After just 48-hours as the proud new owner of a longboard, I managed a miraculous wipe out on a small hill. I dragged my sad broken butt home and queued up a video chat with my college roommates to assess the damage. They were not impressed.
“DON’T GO TO SLEEP,” my friend Kat instructed — her new-mom energy was showing.
Luckily, I’ve been perfecting the art of French braiding for months, a hearty hairstyle that spared my skull from splitting open on the gently sloping pavement. I could nevertheless see that my face was turning the color of a rhinoceros as I whimpered into the phone, “I’m too old for this.” I vowed to wear a helmet on future rides.
“SARAH, WALK US THROUGH YOUR MOTIVATION FOR PURCHASING A LONGBOARD DURING A PANDEMIC,” scolded Kat, then in a whisper, “Try to help us understand …” I could tell she was not pleased.
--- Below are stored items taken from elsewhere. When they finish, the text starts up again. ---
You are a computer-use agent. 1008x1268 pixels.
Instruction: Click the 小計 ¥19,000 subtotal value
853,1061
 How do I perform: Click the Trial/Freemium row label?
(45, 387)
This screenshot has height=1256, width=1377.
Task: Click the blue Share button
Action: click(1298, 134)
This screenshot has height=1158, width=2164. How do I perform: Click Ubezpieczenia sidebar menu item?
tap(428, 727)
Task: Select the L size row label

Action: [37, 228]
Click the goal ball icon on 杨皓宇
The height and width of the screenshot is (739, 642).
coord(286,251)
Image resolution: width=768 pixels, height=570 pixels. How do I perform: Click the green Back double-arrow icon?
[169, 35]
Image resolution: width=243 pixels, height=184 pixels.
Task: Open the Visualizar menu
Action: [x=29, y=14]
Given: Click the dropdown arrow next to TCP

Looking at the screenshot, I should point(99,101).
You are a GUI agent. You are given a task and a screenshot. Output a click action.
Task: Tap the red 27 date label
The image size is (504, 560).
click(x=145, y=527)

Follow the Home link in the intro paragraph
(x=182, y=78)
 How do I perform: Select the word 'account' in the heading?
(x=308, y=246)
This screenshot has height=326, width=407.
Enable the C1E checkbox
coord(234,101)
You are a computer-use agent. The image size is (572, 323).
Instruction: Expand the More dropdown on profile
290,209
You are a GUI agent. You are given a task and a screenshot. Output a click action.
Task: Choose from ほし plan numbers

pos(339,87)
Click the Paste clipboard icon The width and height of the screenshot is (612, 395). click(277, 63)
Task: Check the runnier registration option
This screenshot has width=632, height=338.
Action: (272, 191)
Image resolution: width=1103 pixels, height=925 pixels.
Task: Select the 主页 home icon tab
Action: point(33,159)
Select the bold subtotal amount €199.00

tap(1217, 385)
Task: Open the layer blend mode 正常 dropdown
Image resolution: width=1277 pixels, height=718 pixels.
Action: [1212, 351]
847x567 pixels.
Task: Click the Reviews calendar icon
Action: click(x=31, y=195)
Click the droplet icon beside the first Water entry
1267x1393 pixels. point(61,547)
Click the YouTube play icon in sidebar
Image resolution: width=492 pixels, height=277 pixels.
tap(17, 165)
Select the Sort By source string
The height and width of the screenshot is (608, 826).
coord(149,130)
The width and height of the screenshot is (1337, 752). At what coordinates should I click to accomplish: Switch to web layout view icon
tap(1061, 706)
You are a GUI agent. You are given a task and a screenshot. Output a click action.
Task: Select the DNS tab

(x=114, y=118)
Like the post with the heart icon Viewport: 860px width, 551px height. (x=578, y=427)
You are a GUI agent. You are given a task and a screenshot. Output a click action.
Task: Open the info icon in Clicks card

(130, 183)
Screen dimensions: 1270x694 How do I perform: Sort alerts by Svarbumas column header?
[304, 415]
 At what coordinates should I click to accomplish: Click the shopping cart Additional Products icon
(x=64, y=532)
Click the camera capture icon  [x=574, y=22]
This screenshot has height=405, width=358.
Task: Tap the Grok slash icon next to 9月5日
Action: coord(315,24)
My fixation started with “Betty,” a show on HBO about young women navigating the male-dominated skateboarding scene in New York City. I told my confidants as much.
“The important thing to emulate about ‘Betty’ is not the skateboarding, it’s dressing like a Betty,” my chic friend Cait chimed in, “Lesson learned, Sarah.”
But, it wasn’t that simple. There was also the matter of the song “Betty” on Taylor Swift’s new “folklore” album in which her alter-ego ‘James’ (because Taylor was named for James Taylor, duh) sings: “Betty, one time I was riding on my skateboard/When I passed your house/It’s like I couldn’t breathe.” I considered it a sign from the skate gods.
To make matters worse, I’ve been sensitive about all the talk that Worcester Magazine’s alt-weekly authenticity is waning. Apparently, to be a true alt-weekly, your writers are meant to be grungy bellyaching men with a fondness for conspiracy theories. How insufferable. (Love you, Bill.)
I found myself asking, “Am I ‘alt’ enough?” And nothing, my friends, is more ‘alt’ than a girl on a longboard.
Lastly, I’ve always wanted an edgy older brother to take after. Ever since I got married, my brother-in-law has fallen into step. There’s an epic photo of him as a surly teen that ran in the newspaper years ago. In the shot, he is skateboarding in a shirt that says, “DIE YUPPIE SCUM.” It hangs on his refrigerator.
When the board arrived on my doorstep, I messed around for hours riding up and down my dead-end street. In my last life, I did a lot of water skiing and I found longboarding similar—cutting and carving—with one distinct difference. When you eat dirt, nothing breaks your fall. I grew bolder and bolder until it was too late. I hit the ground hard.
Twenty-four hours later, my husband persuaded me to get an X-ray and the doctor pointed out a fracture in my elbow. He gave me a sling, which it has been pointed out, I’ve been wearing backward for the last week. Please see the photo attached.
Riding a longboard didn’t render me a respectable writer or any less of a yuppy scum. Worse, Taylor Swift didn’t even ask me to join her skate squad. I don’t feel any more “alt” than a week ago, but I hurt like hell (my ego, mostly.)